A Comissão pode promover a adopção de contratos-tipo nos diferentes sectores de actividade económica em colaboração com as autoridades sectorialmente competentes e com as associações representativas dos interesses dos consumidores e das actividades económicas, sem prejuízo do dever de observância das decisões judiciais que hajam decretado a invalidade de determinadas cláusulas.

8. Portal das Cláusulas Contratuais Gerais

É criado o Portal das Cláusulas Contratuais Gerais, da responsabilidade da Direcção-Geral do Consumidor, no qual são registados e publicitados:

§ Os pareceres, as recomendações e as determinações da Comissão;

§ Os modelos de contratos elaborados com recurso a condições gerais dos contratos e dispensados por prestadores de serviços públicos essenciais;

§ As decisões judiciais transitadas em julgado ou as decisões administrativas que constituam caso decidido que hajam proibido o uso de condições gerais dos contratos e respectivas recomendações, bem como as decisões judiciais transitadas em julgado que tenham declarado a nulidade de cláusulas inseridas em contratos singulares.

A Direcção-Geral do Consumidor é responsável pela informação carreada para o Portal, devendo assegurar a sua fácil compreensibilidade e actualidade.

No Portal se dará publicidade à lista de proponentes condenados pelo uso de condições gerais dos contratos proibidas.

O Portal assegura ainda a possibilidade de os predisponentes de contratos com o recurso a condições gerais dos contratos submeterem pedidos de parecer prévio à Comissão das Cláusulas Contratuais Gerais.

O funcionamento do Portal é regulamentado por portaria do membro do Governo com a pasta da Política de Consumidores.

9. Formulários de adesão dos Serviços Públicos Essenciais

Sem prejuízo do cumprimento de outros deveres de submissão ou depósito de formulários de que constem condições gerais dos contratos, sectorialmente aplicáveis, os prestadores de serviços públicos essenciais devem depositar, na Comissão, e antes da sua circulação no mercado, modelos dos contratos oferecidos aos consumidores pelo recurso a tais condições gerais.

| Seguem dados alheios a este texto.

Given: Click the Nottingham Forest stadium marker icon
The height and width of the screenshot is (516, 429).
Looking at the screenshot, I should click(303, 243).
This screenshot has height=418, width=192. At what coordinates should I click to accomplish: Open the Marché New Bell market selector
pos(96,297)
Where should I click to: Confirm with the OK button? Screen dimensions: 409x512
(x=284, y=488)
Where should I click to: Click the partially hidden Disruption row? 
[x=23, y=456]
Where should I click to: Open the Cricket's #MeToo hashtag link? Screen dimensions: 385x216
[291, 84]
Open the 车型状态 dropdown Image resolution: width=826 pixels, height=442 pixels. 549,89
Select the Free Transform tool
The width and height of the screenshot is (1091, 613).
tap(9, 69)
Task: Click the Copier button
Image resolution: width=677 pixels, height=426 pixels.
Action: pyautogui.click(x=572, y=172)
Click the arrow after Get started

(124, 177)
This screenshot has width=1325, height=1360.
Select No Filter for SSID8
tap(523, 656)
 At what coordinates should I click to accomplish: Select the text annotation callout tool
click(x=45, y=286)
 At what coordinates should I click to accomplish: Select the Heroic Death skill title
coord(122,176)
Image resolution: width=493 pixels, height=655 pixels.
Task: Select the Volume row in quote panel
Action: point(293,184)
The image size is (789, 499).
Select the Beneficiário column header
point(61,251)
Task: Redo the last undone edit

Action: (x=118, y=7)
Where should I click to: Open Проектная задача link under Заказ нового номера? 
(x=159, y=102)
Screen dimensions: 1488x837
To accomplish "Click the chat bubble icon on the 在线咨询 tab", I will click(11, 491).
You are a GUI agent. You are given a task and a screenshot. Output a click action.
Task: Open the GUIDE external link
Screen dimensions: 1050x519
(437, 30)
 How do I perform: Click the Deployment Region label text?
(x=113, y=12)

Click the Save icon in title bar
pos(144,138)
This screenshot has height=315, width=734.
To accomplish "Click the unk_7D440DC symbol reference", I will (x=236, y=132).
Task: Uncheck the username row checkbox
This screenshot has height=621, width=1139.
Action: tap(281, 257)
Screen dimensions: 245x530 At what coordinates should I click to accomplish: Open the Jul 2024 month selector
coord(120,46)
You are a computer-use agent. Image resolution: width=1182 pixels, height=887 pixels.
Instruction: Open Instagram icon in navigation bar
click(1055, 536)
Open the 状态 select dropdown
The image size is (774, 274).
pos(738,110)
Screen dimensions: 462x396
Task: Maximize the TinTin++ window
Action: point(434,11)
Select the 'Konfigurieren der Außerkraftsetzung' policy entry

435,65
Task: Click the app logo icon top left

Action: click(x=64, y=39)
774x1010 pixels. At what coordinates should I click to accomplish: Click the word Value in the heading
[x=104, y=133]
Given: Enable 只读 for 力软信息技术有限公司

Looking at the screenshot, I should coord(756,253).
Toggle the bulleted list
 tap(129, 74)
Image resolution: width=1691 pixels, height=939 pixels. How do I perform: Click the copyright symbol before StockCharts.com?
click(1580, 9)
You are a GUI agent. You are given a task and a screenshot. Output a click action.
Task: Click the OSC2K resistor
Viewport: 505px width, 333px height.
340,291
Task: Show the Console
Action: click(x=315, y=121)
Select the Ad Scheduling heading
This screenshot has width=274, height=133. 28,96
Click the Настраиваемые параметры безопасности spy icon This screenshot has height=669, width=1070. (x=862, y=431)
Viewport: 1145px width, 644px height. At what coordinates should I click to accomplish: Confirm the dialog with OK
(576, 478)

Mediante portaria, a emitir pelo membro do Governo com a pasta Política de Consumidores, podem ser enumeradas outras áreas de actividade sujeitas ao dever de depósito dos modelos contratuais elaborados com recurso a condições gerais dos contratos, tal como se prevê no passo precedente.

10. Registo Nacional das Cláusulas Abusivas

Os dados constantes do Registo Nacional de Cláusulas Abusivas, nas bases de dados do Ministério da Justiça, transferir-se-ão para o Portal.

Incumbe à Comissão organizar e manter actualizado, no Portal, gerido pela Direcção-Geral do Consumidor, o registo das cláusulas abusivas comunicadas por quem de direito, nos termos anteriormente revelados.

Os registos constantes do Portal podem, mediante hiperligação, ser acedidos através da base de dados www.dgsi.pt.

11. Apreciação administrativa do carácter abusivo

As autoridades reguladoras e fiscalizadoras sectorialmente competentes verificam o carácter abusivo de cláusulas contratuais gerais utilizadas pelos operadores económicos que se encontrem no seu perímetro de supervisão, quando contrariem o disposto nos pertinentes lugares da Lei das Condições Gerais dos Contratos, proibindo consequentemente o seu uso.

As decisões destarte adoptadas são publicitadas no sítio electrónico da competente autoridade reguladora, comunicadas e remetidas em cópia, no prazo de 30 dias, à Comissão das Cláusulas Contratuais Gerais.